Assignment> Copy the data that follows, exactly and completely.

★ ★ ★ ★ ★ ★ ★

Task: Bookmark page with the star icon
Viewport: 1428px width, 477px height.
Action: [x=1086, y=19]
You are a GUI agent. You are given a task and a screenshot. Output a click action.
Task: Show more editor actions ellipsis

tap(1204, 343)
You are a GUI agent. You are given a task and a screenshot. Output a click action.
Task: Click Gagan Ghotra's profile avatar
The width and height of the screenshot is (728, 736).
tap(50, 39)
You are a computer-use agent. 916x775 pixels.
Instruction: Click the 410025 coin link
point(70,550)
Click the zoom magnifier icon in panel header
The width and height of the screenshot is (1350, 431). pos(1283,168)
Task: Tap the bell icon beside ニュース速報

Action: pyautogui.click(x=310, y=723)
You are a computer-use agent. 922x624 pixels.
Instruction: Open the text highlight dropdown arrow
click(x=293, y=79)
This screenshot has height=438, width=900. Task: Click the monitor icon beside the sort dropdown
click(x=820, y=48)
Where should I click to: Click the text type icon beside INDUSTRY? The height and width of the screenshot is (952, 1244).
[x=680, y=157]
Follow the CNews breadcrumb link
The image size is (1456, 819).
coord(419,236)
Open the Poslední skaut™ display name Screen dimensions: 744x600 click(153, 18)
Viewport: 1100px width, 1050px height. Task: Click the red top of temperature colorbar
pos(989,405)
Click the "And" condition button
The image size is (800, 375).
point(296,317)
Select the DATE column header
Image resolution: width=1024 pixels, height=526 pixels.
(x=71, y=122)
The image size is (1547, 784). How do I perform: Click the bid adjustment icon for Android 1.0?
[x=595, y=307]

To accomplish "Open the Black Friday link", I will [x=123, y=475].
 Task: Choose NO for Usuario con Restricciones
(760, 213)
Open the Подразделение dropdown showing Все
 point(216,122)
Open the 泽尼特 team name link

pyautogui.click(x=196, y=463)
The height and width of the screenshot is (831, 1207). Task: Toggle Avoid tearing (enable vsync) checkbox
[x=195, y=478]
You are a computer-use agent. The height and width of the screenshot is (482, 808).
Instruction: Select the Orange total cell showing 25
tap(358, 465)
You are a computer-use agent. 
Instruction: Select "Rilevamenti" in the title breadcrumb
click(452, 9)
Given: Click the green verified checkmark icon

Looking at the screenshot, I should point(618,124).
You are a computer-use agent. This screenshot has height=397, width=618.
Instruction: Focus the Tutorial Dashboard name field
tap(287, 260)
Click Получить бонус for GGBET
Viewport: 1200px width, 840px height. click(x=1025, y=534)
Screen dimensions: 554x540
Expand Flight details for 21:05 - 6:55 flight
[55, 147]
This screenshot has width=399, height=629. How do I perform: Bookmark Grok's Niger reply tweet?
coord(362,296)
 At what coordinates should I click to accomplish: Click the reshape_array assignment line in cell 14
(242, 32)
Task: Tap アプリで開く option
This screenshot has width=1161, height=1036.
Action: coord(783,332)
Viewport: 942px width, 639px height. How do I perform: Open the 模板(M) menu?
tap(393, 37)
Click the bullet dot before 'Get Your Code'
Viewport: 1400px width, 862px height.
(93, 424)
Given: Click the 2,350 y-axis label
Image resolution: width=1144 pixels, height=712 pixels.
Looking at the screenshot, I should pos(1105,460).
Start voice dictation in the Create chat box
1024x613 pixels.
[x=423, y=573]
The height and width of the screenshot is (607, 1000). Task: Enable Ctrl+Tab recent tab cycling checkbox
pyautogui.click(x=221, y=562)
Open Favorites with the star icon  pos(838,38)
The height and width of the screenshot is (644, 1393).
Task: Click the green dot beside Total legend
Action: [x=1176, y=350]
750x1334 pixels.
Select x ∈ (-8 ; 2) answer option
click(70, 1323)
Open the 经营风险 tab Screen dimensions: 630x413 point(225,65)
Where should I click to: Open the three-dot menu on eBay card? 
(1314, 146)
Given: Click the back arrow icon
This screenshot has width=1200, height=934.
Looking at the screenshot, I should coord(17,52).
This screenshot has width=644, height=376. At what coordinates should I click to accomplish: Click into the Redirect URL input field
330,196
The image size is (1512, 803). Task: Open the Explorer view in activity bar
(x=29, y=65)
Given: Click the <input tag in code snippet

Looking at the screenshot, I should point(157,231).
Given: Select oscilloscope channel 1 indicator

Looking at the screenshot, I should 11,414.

★ ★ ★ ★ ★ ★ ★

Exercise response>
Task: Bookmark page with the star icon
Viewport: 1428px width, 477px height.
Action: [x=1086, y=19]
You are a GUI agent. You are given a task and a screenshot. Output a click action.
Task: Show more editor actions ellipsis

tap(1204, 343)
You are a GUI agent. You are given a task and a screenshot. Output a click action.
Task: Click Gagan Ghotra's profile avatar
The width and height of the screenshot is (728, 736).
tap(50, 39)
You are a computer-use agent. 916x775 pixels.
Instruction: Click the 410025 coin link
point(70,550)
Click the zoom magnifier icon in panel header
The width and height of the screenshot is (1350, 431). pos(1283,168)
Task: Tap the bell icon beside ニュース速報

Action: pyautogui.click(x=310, y=723)
You are a computer-use agent. 922x624 pixels.
Instruction: Open the text highlight dropdown arrow
click(x=293, y=79)
This screenshot has height=438, width=900. Task: Click the monitor icon beside the sort dropdown
click(x=820, y=48)
Where should I click to: Click the text type icon beside INDUSTRY? The height and width of the screenshot is (952, 1244).
[x=680, y=157]
Follow the CNews breadcrumb link
The image size is (1456, 819).
coord(419,236)
Open the Poslední skaut™ display name Screen dimensions: 744x600 click(153, 18)
Viewport: 1100px width, 1050px height. Task: Click the red top of temperature colorbar
pos(989,405)
Click the "And" condition button
The image size is (800, 375).
point(296,317)
Select the DATE column header
Image resolution: width=1024 pixels, height=526 pixels.
(x=71, y=122)
The image size is (1547, 784). How do I perform: Click the bid adjustment icon for Android 1.0?
[x=595, y=307]

To accomplish "Open the Black Friday link", I will [x=123, y=475].
 Task: Choose NO for Usuario con Restricciones
(760, 213)
Open the Подразделение dropdown showing Все
 point(216,122)
Open the 泽尼特 team name link

pyautogui.click(x=196, y=463)
The height and width of the screenshot is (831, 1207). Task: Toggle Avoid tearing (enable vsync) checkbox
[x=195, y=478]
You are a computer-use agent. The height and width of the screenshot is (482, 808).
Instruction: Select the Orange total cell showing 25
tap(358, 465)
You are a computer-use agent. 
Instruction: Select "Rilevamenti" in the title breadcrumb
click(452, 9)
Given: Click the green verified checkmark icon

Looking at the screenshot, I should point(618,124).
You are a computer-use agent. This screenshot has height=397, width=618.
Instruction: Focus the Tutorial Dashboard name field
tap(287, 260)
Click Получить бонус for GGBET
Viewport: 1200px width, 840px height. click(x=1025, y=534)
Screen dimensions: 554x540
Expand Flight details for 21:05 - 6:55 flight
[55, 147]
This screenshot has width=399, height=629. How do I perform: Bookmark Grok's Niger reply tweet?
coord(362,296)
 At what coordinates should I click to accomplish: Click the reshape_array assignment line in cell 14
(242, 32)
Task: Tap アプリで開く option
This screenshot has width=1161, height=1036.
Action: coord(783,332)
Viewport: 942px width, 639px height. How do I perform: Open the 模板(M) menu?
tap(393, 37)
Click the bullet dot before 'Get Your Code'
Viewport: 1400px width, 862px height.
(93, 424)
Given: Click the 2,350 y-axis label
Image resolution: width=1144 pixels, height=712 pixels.
Looking at the screenshot, I should pos(1105,460).
Start voice dictation in the Create chat box
1024x613 pixels.
[x=423, y=573]
The height and width of the screenshot is (607, 1000). Task: Enable Ctrl+Tab recent tab cycling checkbox
pyautogui.click(x=221, y=562)
Open Favorites with the star icon  pos(838,38)
The height and width of the screenshot is (644, 1393).
Task: Click the green dot beside Total legend
Action: [x=1176, y=350]
750x1334 pixels.
Select x ∈ (-8 ; 2) answer option
click(70, 1323)
Open the 经营风险 tab Screen dimensions: 630x413 point(225,65)
Where should I click to: Open the three-dot menu on eBay card? 
(1314, 146)
Given: Click the back arrow icon
This screenshot has width=1200, height=934.
Looking at the screenshot, I should coord(17,52).
This screenshot has width=644, height=376. At what coordinates should I click to accomplish: Click into the Redirect URL input field
330,196
The image size is (1512, 803). Task: Open the Explorer view in activity bar
(x=29, y=65)
Given: Click the <input tag in code snippet

Looking at the screenshot, I should point(157,231).
Given: Select oscilloscope channel 1 indicator

Looking at the screenshot, I should 11,414.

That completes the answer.